→ **WHAT THE TASK ASKS**: Reproduce every entry exactly.

→ **RECORDS SUPPLIED**:
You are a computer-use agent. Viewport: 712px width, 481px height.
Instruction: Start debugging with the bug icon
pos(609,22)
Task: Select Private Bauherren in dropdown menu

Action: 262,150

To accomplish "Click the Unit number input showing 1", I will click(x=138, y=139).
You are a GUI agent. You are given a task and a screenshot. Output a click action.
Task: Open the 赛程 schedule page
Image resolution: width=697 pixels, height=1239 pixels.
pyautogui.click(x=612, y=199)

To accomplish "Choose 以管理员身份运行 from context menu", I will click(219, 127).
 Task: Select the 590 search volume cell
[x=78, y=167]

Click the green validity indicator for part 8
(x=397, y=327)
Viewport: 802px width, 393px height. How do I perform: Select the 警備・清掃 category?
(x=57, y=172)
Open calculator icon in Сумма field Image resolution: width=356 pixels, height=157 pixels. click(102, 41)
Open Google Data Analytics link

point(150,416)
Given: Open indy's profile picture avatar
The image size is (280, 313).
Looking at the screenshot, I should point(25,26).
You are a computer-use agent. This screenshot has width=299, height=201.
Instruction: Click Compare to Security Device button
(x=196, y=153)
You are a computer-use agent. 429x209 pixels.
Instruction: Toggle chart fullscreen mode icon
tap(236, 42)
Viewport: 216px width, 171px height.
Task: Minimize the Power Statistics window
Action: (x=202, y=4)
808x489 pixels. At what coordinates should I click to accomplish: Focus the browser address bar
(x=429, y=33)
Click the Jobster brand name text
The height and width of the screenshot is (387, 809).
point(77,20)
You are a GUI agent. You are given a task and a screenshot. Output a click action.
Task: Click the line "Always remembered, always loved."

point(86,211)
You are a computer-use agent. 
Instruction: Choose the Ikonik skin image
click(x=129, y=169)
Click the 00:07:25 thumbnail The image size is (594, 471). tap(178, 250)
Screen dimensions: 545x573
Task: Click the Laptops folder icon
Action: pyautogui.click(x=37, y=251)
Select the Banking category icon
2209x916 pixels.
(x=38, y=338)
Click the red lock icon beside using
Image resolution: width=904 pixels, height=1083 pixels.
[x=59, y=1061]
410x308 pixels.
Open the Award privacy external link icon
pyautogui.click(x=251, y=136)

→ **ANSWER FOR THE TASK**:
You are a computer-use agent. Viewport: 712px width, 481px height.
Instruction: Start debugging with the bug icon
pos(609,22)
Task: Select Private Bauherren in dropdown menu

Action: 262,150

To accomplish "Click the Unit number input showing 1", I will click(x=138, y=139).
You are a GUI agent. You are given a task and a screenshot. Output a click action.
Task: Open the 赛程 schedule page
Image resolution: width=697 pixels, height=1239 pixels.
pyautogui.click(x=612, y=199)

To accomplish "Choose 以管理员身份运行 from context menu", I will click(219, 127).
 Task: Select the 590 search volume cell
[x=78, y=167]

Click the green validity indicator for part 8
(x=397, y=327)
Viewport: 802px width, 393px height. How do I perform: Select the 警備・清掃 category?
(x=57, y=172)
Open calculator icon in Сумма field Image resolution: width=356 pixels, height=157 pixels. click(102, 41)
Open Google Data Analytics link

point(150,416)
Given: Open indy's profile picture avatar
The image size is (280, 313).
Looking at the screenshot, I should point(25,26).
You are a computer-use agent. This screenshot has width=299, height=201.
Instruction: Click Compare to Security Device button
(x=196, y=153)
You are a computer-use agent. 429x209 pixels.
Instruction: Toggle chart fullscreen mode icon
tap(236, 42)
Viewport: 216px width, 171px height.
Task: Minimize the Power Statistics window
Action: (x=202, y=4)
808x489 pixels. At what coordinates should I click to accomplish: Focus the browser address bar
(x=429, y=33)
Click the Jobster brand name text
The height and width of the screenshot is (387, 809).
point(77,20)
You are a GUI agent. You are given a task and a screenshot. Output a click action.
Task: Click the line "Always remembered, always loved."

point(86,211)
You are a computer-use agent. 
Instruction: Choose the Ikonik skin image
click(x=129, y=169)
Click the 00:07:25 thumbnail The image size is (594, 471). tap(178, 250)
Screen dimensions: 545x573
Task: Click the Laptops folder icon
Action: pyautogui.click(x=37, y=251)
Select the Banking category icon
2209x916 pixels.
(x=38, y=338)
Click the red lock icon beside using
Image resolution: width=904 pixels, height=1083 pixels.
[x=59, y=1061]
410x308 pixels.
Open the Award privacy external link icon
pyautogui.click(x=251, y=136)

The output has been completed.